Introducción al libro “El leve aleteo de un murciélago en Wuhan. Ética y Derechos Humanos en tiempos de pandemia”
Hoy, en redes sociales, en columnas de periódicos, en entrevistas, muchos auguran con euforia esperanzadora, pero vacía, que el mundo no será el mismo después de esta crisis generada por la pandemia. Que este choque civilizatorio hará despertar conciencias, tumbará los paradigmas del egoísmo y el lucro personal que sostienen el actual sistema económico mundial; que después de sentir la respuesta de la naturaleza, el hombre construirá una forma más amable de relacionarse con el medio ambiente y consigo mismo; en fin, que un nuevo y mejor orden emergerá de todo esto. Pues sin ánimo de enfrentarlos a la decepción, si es bueno advertir la enorme posibilidad que este mundo, después de la pandemia, sea mucho peor de lo que conocemos.
Que probablemente este mundo será más represivo y autoritario, en vez de democrático; será más competitivo, ambicioso y voraz, en vez de solidario; estará más enfermo de esa locura llamada violencia, en vez de gozar de esa saludable condición de paz llamada fraternidad. Que este mundo, y en eso si no se equivocan los optimistas futuristas, va a ser más humano, porque desgraciadamente para nosotros, y para el resto de seres vivos, la condición humana degeneró en cultivar dañinos anti valores que nos rebajan a la condición biológica de plaga[1] e, incluso, a la misma condición del peligroso virus que pretendemos combatir.

=== Problema a resolver ===
Repite al pie de la letra el fragmento del pasaje que arranca con las palabras "Hoy, en redes" y llega hasta "lo que conocemos.".

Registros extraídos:
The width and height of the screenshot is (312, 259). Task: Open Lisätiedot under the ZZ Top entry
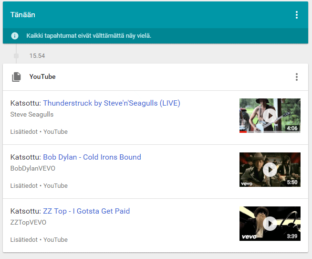[24, 240]
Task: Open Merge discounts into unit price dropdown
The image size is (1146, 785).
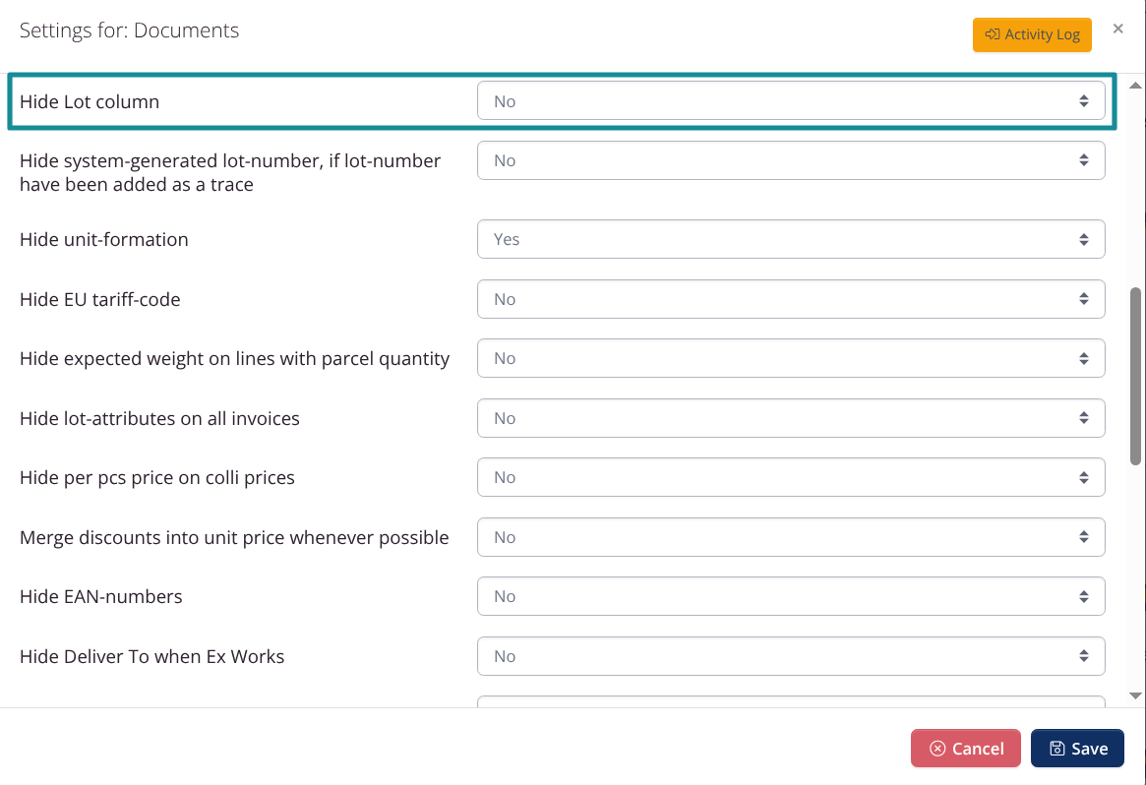Action: tap(790, 537)
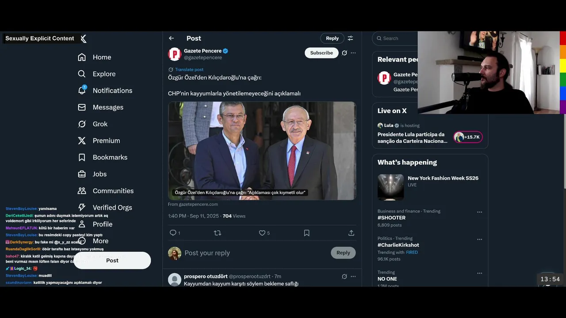Open comments on the Gazete Pencere post
The image size is (566, 318).
tap(175, 233)
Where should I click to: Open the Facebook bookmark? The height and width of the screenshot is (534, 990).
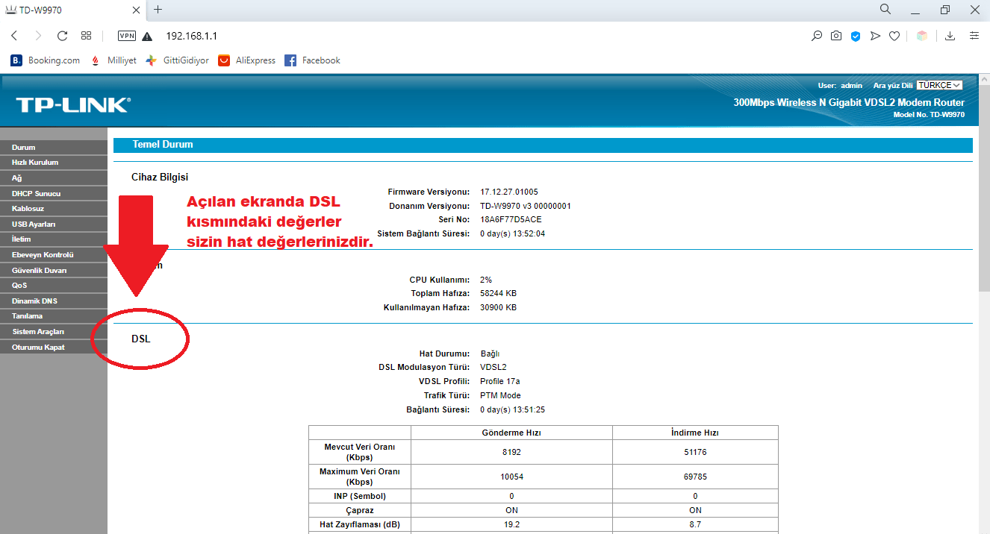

=== Solución ===
Hoy, en redes sociales, en columnas de periódicos, en entrevistas, muchos auguran con euforia esperanzadora, pero vacía, que el mundo no será el mismo después de esta crisis generada por la pandemia. Que este choque civilizatorio hará despertar conciencias, tumbará los paradigmas del egoísmo y el lucro personal que sostienen el actual sistema económico mundial; que después de sentir la respuesta de la naturaleza, el hombre construirá una forma más amable de relacionarse con el medio ambiente y consigo mismo; en fin, que un nuevo y mejor orden emergerá de todo esto. Pues sin ánimo de enfrentarlos a la decepción, si es bueno advertir la enorme posibilidad que este mundo, después de la pandemia, sea mucho peor de lo que conocemos.